Phil Dickens said...

"Why would you bother to expend any effort if, in the UK, you would only get 1/61,000,000 of the reward you make from any given set of resources? (Excluding what you get from your direct labour.)"

Obo,

Since you've made exactly the fallacy I was referring to, I'll repost part of my comment from B&D's blog;

The problem with right-libertarianism lies in private property. Free markets and free communism aren't incompatible, as long as both exist without coercion, and the likelihood is that practical application would see the two being closely interrelated.

Private property, however, requires coercive enforcement. There is a common fallacy that communism means every bit of everything being divided into 6-billionths, but that's simply not true. "Ownership" is determined by occupancy and use, essentially Rothbard's homestead principle without the ability to keep something without ever returning to it yourself. In a property system, the state or something akin to it is required, and you're left with either feudalism or its private equivalent in corporatism.

Or, as Kevin Carson put it, “expropriation of surplus value–i.e., capitalism–cannot occur without state coercion to maintain the privilege of usurer, landlord, and capitalist.”

J Demetriou said...

Don't worry, Phil, you wont get a reply as I failed to elicit much debate from Obo post-challenge. This is because he has no answers to the questions and comments posed in opposition to his stance.

He has been thoroughly bested in debate.

Unlucky Obby, better luck next time.

Obnoxio The Clown said...

"In an anarchic society, without a state and without an body of law, how do you have a free market?"

One possible way is through voluntary submission to a private "regulator".

One of the consequences of "we are where we are" is that the ownership of private land is already clearly defined. But that's my own personal "get-out" clause, other people have researched and postulated many different options and if a truly free and reasonably well-informed market existed, I'm sure that between 6 billion (or even 60 million) of us we could work something out.

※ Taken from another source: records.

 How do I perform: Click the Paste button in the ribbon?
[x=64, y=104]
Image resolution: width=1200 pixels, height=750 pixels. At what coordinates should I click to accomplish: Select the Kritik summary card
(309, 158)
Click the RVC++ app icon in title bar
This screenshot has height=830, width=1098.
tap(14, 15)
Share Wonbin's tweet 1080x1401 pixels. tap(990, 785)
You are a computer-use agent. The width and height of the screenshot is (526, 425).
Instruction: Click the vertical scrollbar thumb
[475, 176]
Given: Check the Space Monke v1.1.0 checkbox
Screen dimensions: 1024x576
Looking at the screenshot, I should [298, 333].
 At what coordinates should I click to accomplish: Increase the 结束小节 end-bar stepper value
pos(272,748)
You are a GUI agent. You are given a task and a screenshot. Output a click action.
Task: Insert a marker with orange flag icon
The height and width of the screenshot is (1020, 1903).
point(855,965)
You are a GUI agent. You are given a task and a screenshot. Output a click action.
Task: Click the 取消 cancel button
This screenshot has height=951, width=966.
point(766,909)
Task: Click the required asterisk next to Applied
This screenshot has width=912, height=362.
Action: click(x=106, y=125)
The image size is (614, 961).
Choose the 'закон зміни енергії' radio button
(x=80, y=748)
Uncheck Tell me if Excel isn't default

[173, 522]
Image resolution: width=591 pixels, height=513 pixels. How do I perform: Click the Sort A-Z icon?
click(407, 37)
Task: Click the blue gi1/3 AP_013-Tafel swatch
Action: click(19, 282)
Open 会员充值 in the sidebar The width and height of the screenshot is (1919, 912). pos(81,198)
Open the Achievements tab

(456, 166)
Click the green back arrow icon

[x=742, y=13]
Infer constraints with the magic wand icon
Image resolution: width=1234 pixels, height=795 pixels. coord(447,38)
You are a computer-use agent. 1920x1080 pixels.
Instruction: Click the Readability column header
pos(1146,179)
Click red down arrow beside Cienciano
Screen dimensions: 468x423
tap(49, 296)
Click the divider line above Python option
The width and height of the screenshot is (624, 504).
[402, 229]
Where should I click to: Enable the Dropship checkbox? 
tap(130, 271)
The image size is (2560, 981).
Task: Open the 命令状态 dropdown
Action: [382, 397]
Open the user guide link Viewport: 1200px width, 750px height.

One of the things I haven't even thought about is what would happen with state-owned land, for instance. But I'm sure we'd work something out.

Obnoxio The Clown said...

@Tomrat: I think being out of the EU and having no government to pay those subsidies would change things a little. :o)

Obnoxio The Clown said...

"expropriation of surplus value–i.e., capitalism–cannot occur without state coercion to maintain the privilege of usurer, landlord, and capitalist"

I'm really not sure I agree with this in the slightest. I am quite certain that surplus value can be created without the state. Carson is quite entitled to his opinion, but I don't think it's any more valid than any of the right-libertarians who believe such a thing is, indeed, possible.

At a micro-economic level, it's quite easy to see that any voluntary trade between two parties involves some creation of value, so I'm not sure why a state is necessary for this to occur.

Obnoxio The Clown said...

"Don't worry, Phil, you wont get a reply as I failed to elicit much debate from Obo post-challenge."

Perhaps because I've got other things to do?